DATA TO USE —
· · · ·

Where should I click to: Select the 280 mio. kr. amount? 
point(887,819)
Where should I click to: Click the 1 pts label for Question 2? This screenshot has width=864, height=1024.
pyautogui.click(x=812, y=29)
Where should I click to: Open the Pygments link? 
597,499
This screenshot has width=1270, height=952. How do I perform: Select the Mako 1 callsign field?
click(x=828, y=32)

· · · ·

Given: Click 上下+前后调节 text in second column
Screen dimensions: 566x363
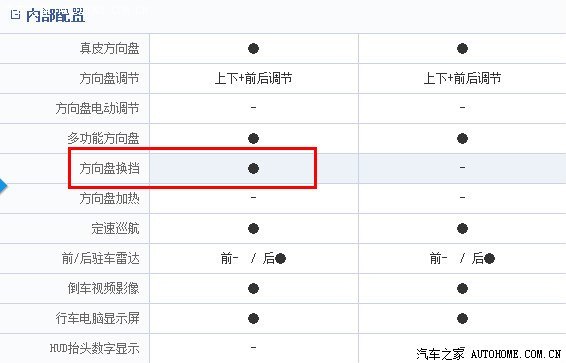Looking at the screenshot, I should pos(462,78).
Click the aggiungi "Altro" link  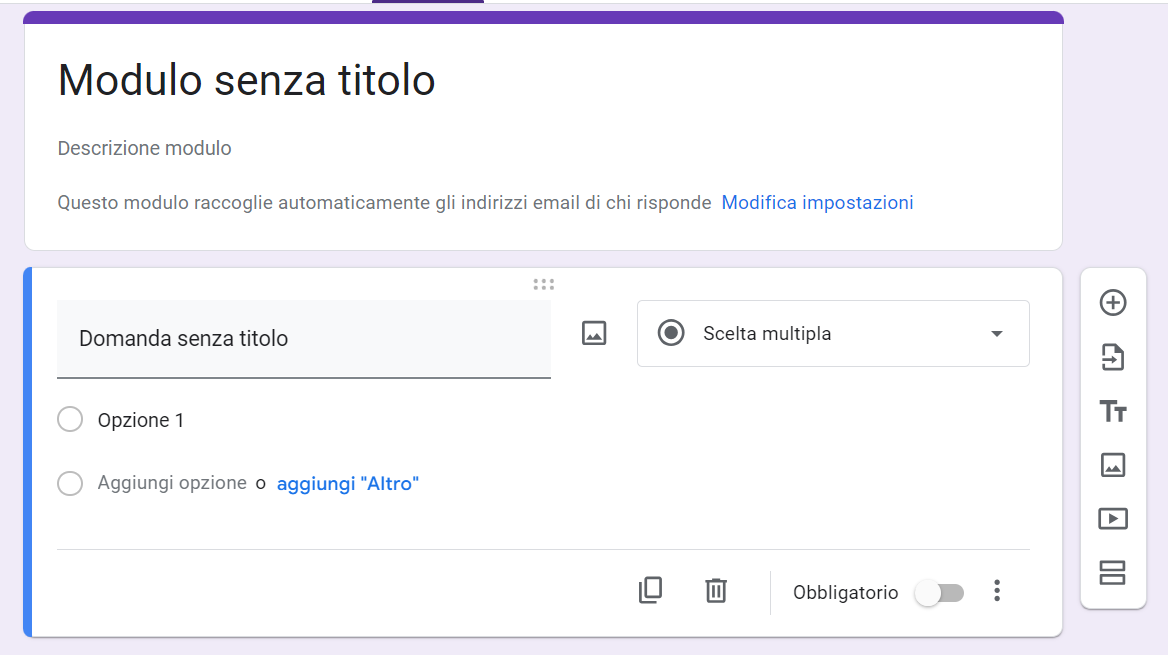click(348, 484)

· · · ·

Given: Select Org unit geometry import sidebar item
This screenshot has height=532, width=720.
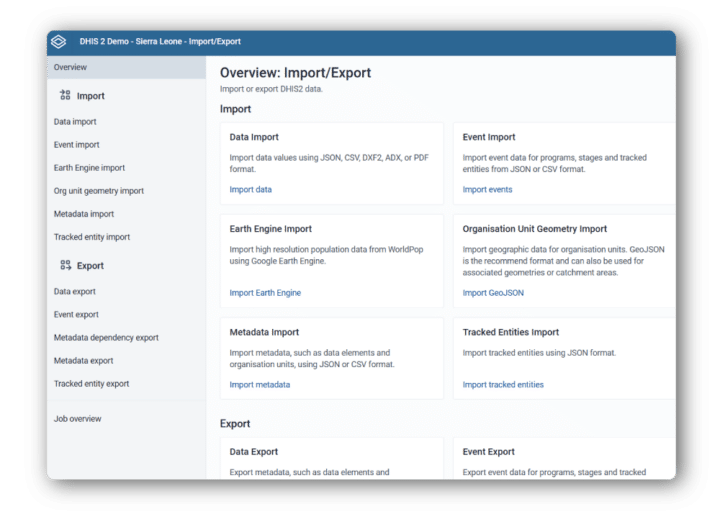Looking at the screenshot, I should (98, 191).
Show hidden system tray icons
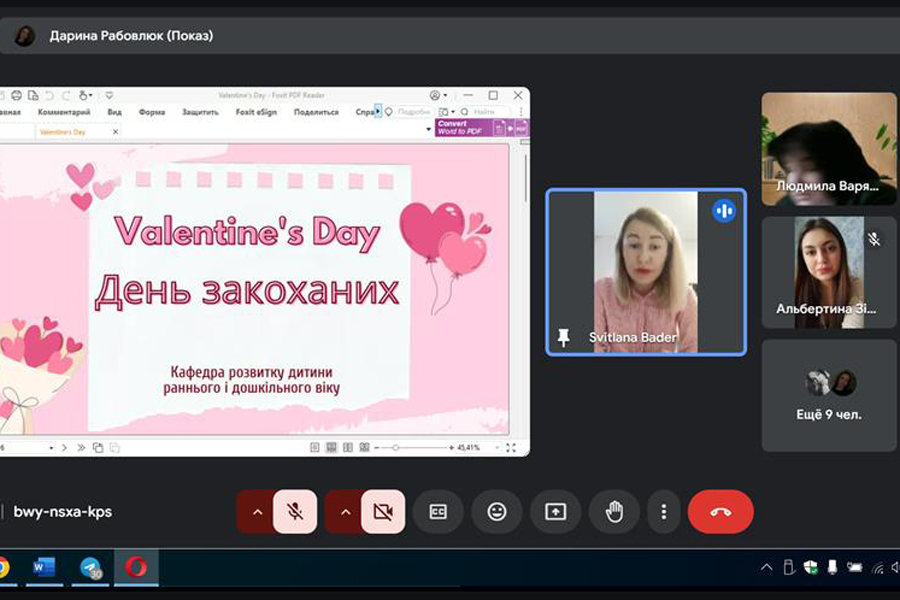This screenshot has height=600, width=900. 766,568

· · · ·

REQUIREMENT —
Look through the material above for the word "Given" and copy every line that has it.

RESPONSE TO THIS EXERCISE —
Given: Click 上下+前后调节 text in second column
Given: Select Org unit geometry import sidebar item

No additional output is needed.